▸ **Work order**
What lines in the entries below contain the word "card"? Copy all of them.
Start of Data to process
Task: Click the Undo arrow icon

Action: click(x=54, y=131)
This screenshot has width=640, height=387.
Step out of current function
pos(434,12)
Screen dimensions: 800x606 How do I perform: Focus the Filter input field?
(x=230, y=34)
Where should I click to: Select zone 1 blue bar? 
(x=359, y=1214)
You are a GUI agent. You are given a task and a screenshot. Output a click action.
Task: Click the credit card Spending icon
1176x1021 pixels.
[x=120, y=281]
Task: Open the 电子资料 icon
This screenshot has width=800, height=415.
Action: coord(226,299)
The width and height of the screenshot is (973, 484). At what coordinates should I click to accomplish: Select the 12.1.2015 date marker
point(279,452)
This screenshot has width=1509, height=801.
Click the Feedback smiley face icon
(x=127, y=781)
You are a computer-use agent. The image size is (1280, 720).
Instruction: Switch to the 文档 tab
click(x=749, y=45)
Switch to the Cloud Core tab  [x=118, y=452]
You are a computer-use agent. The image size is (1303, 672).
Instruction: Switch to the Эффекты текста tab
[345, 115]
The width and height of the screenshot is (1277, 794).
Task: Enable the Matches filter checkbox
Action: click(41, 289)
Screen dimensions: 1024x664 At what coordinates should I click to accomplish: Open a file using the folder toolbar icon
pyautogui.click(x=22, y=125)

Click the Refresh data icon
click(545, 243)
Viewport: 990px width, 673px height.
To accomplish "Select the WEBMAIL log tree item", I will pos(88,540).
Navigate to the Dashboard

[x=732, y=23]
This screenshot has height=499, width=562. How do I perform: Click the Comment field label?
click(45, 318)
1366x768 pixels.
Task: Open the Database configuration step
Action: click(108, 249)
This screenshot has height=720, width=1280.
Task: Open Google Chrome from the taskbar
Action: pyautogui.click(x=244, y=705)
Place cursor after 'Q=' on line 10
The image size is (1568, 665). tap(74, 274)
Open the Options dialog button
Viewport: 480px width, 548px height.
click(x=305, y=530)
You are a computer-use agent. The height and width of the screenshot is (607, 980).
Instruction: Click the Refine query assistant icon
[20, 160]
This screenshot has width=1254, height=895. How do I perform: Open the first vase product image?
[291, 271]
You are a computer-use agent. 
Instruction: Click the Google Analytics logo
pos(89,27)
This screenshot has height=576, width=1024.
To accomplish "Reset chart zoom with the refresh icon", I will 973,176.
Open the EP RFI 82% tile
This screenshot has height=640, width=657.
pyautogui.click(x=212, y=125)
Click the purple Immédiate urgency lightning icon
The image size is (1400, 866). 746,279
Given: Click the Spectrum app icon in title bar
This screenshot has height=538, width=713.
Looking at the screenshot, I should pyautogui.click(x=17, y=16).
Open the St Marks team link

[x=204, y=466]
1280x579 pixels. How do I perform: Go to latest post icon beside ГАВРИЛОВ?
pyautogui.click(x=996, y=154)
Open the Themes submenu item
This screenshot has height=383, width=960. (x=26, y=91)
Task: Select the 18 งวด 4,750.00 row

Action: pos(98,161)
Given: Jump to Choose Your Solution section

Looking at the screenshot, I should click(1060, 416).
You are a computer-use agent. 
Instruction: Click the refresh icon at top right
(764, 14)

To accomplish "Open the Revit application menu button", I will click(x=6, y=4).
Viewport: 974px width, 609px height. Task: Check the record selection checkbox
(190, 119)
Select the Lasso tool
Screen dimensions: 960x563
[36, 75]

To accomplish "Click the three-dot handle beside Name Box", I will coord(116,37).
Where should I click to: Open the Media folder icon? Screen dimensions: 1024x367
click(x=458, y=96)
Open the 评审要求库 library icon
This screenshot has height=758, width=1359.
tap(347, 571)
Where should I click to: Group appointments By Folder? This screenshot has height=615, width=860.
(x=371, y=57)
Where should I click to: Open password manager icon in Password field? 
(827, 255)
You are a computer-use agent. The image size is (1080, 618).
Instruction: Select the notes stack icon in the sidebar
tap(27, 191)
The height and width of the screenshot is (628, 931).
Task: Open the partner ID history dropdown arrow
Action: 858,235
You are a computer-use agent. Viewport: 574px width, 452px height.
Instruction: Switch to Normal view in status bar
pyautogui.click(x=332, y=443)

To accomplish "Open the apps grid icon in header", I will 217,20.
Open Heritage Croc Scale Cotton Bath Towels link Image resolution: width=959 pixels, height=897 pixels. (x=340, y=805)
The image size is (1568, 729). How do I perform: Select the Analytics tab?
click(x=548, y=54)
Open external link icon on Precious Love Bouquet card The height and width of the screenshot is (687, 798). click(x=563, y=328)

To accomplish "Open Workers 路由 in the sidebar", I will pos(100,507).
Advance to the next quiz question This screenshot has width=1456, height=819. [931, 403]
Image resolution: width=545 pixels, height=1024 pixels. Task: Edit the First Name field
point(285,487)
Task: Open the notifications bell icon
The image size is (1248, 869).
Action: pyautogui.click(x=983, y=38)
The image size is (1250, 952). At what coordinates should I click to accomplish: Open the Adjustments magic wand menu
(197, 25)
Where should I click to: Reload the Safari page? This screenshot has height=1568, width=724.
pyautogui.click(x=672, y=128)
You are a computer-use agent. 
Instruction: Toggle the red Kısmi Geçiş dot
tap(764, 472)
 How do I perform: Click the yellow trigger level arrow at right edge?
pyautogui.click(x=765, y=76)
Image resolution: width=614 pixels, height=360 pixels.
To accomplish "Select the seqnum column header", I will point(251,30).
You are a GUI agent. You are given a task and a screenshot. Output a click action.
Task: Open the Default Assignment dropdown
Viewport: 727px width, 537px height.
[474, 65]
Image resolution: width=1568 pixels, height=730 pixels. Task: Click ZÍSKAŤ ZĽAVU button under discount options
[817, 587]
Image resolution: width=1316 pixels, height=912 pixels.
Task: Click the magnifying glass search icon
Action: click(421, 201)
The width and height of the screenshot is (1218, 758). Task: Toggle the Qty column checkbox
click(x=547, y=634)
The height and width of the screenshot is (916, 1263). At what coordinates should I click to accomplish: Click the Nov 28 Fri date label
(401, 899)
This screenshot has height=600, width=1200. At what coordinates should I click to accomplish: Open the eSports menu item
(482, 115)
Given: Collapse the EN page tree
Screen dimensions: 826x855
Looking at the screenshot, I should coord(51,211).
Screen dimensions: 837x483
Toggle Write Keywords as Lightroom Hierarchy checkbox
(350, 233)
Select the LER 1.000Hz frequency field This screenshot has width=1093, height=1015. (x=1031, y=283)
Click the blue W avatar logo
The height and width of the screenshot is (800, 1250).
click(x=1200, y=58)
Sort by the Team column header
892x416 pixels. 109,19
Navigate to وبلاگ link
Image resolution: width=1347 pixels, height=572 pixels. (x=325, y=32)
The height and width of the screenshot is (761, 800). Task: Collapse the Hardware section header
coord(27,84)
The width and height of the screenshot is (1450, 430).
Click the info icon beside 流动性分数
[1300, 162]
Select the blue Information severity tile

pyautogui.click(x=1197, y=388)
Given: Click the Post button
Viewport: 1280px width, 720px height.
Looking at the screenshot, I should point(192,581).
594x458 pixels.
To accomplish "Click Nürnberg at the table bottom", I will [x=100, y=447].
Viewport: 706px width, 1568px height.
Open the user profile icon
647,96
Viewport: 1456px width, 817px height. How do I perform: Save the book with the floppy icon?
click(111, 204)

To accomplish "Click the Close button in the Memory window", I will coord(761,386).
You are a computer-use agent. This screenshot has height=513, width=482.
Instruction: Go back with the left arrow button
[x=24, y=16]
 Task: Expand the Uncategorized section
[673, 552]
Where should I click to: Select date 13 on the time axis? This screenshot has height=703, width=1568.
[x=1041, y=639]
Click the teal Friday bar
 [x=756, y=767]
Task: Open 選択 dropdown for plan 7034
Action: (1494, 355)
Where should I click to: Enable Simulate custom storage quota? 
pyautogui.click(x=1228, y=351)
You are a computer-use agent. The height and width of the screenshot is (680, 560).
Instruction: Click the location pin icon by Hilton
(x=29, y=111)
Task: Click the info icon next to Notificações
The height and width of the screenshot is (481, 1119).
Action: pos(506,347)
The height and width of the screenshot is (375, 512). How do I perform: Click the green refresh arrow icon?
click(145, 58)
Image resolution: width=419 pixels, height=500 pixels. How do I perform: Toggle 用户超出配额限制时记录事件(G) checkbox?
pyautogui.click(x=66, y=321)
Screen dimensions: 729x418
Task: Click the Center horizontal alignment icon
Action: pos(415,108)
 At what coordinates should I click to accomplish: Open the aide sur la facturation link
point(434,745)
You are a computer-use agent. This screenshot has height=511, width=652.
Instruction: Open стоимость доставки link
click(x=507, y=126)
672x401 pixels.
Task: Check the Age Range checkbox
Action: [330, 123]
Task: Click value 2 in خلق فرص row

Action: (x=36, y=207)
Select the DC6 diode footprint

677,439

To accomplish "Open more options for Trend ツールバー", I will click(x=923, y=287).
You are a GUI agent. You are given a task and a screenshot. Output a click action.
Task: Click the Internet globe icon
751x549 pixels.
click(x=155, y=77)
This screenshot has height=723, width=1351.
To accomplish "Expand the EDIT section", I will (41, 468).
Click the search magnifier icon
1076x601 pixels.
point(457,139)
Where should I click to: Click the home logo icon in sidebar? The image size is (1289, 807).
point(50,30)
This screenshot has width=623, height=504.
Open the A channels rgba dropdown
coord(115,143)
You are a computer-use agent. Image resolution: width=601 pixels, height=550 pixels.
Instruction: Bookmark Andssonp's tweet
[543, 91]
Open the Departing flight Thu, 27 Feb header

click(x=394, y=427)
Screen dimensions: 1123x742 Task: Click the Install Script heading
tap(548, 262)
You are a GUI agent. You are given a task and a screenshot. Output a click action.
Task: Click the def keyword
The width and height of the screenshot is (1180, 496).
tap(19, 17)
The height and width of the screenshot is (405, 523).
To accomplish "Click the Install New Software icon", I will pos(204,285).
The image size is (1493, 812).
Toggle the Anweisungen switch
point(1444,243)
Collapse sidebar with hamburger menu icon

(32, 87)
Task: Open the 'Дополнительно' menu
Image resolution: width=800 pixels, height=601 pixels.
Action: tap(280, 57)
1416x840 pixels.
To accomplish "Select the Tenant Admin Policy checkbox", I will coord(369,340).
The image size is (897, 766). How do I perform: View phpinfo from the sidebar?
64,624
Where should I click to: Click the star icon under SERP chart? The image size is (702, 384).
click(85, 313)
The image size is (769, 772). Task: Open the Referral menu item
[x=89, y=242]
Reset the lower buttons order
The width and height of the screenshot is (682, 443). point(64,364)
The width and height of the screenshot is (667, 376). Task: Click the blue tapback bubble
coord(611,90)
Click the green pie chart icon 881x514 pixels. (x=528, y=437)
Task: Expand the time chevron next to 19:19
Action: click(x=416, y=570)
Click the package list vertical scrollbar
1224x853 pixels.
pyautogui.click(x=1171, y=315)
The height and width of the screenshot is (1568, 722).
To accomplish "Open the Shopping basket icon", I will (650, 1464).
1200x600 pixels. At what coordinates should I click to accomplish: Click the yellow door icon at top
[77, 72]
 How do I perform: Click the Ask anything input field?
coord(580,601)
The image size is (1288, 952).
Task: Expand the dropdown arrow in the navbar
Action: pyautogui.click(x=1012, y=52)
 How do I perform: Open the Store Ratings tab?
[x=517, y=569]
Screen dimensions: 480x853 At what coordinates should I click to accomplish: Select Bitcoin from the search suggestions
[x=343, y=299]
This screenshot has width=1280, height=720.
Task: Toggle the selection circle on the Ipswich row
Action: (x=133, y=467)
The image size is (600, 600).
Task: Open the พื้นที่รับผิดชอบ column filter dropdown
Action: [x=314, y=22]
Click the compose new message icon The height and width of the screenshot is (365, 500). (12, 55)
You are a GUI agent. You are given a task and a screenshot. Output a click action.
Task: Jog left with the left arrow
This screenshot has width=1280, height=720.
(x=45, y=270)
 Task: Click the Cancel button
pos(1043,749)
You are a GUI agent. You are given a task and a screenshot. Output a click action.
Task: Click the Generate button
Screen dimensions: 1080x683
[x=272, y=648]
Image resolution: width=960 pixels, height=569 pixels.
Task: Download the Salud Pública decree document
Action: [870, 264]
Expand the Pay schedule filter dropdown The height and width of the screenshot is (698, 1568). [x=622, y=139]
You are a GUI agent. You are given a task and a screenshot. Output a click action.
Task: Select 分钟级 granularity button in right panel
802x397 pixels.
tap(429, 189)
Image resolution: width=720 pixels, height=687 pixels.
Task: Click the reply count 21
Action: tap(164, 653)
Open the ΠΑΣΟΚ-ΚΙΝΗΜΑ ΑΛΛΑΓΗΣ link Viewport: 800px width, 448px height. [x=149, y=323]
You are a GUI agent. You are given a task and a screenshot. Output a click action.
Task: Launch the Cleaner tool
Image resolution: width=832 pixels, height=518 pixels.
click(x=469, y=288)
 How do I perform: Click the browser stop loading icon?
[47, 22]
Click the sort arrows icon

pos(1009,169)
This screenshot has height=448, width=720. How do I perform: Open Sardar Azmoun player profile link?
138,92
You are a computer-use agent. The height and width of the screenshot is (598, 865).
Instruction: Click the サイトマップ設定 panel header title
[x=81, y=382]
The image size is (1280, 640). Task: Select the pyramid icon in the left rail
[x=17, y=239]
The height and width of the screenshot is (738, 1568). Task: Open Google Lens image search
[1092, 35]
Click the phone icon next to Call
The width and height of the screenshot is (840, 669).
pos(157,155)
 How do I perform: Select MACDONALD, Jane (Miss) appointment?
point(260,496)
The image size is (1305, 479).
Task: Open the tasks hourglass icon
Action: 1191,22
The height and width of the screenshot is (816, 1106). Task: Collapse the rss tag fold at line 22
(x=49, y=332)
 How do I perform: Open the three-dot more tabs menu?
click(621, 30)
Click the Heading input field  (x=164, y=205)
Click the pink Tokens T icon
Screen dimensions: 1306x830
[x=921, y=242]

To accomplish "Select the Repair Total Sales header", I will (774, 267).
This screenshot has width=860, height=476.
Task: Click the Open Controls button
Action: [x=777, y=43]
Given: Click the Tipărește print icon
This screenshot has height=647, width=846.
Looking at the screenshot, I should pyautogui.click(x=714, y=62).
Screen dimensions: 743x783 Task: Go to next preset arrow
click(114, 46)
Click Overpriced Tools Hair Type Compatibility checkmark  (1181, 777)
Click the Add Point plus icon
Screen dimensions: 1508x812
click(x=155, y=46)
End of Data to process
▸ **Answer to the exercise**
Task: Click the credit card Spending icon
Open external link icon on Precious Love Bouquet card The height and width of the screenshot is (687, 798). click(x=563, y=328)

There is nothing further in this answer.